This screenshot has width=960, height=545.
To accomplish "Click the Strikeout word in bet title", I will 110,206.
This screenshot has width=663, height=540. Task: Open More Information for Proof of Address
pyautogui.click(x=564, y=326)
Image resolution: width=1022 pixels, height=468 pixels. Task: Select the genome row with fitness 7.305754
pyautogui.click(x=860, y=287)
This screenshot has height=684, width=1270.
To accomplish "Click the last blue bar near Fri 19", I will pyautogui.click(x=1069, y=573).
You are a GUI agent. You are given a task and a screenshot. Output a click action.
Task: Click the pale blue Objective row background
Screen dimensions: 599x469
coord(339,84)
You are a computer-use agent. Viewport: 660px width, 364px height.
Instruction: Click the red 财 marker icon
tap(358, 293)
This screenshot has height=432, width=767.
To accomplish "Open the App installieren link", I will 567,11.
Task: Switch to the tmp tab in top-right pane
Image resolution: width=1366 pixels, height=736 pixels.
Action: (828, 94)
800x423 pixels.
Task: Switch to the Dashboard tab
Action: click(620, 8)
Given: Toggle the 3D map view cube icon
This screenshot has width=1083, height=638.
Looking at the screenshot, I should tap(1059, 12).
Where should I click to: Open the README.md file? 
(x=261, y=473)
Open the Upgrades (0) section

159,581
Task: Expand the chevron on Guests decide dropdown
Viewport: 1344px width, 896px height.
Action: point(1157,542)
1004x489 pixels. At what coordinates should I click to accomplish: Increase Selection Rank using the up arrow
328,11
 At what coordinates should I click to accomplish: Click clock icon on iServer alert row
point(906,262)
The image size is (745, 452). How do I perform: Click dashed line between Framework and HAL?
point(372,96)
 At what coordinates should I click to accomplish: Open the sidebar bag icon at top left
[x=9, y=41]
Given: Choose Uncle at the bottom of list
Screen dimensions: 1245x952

::::::::

### What to do
Line by line, retype all the entries exactly as they are shown.

### Task response
This screenshot has width=960, height=545.
To accomplish "Click the Strikeout word in bet title", I will 110,206.
This screenshot has width=663, height=540. Task: Open More Information for Proof of Address
pyautogui.click(x=564, y=326)
Image resolution: width=1022 pixels, height=468 pixels. Task: Select the genome row with fitness 7.305754
pyautogui.click(x=860, y=287)
This screenshot has height=684, width=1270.
To accomplish "Click the last blue bar near Fri 19", I will pyautogui.click(x=1069, y=573).
You are a GUI agent. You are given a task and a screenshot. Output a click action.
Task: Click the pale blue Objective row background
Screen dimensions: 599x469
coord(339,84)
You are a computer-use agent. Viewport: 660px width, 364px height.
Instruction: Click the red 财 marker icon
tap(358, 293)
This screenshot has height=432, width=767.
To accomplish "Open the App installieren link", I will 567,11.
Task: Switch to the tmp tab in top-right pane
Image resolution: width=1366 pixels, height=736 pixels.
Action: (828, 94)
800x423 pixels.
Task: Switch to the Dashboard tab
Action: click(620, 8)
Given: Toggle the 3D map view cube icon
This screenshot has width=1083, height=638.
Looking at the screenshot, I should tap(1059, 12).
Where should I click to: Open the README.md file? 
(x=261, y=473)
Open the Upgrades (0) section

159,581
Task: Expand the chevron on Guests decide dropdown
Viewport: 1344px width, 896px height.
Action: point(1157,542)
1004x489 pixels. At what coordinates should I click to accomplish: Increase Selection Rank using the up arrow
328,11
 At what coordinates should I click to accomplish: Click clock icon on iServer alert row
point(906,262)
The image size is (745, 452). How do I perform: Click dashed line between Framework and HAL?
point(372,96)
 At what coordinates should I click to accomplish: Open the sidebar bag icon at top left
[x=9, y=41]
Given: Choose Uncle at the bottom of list
Screen dimensions: 1245x952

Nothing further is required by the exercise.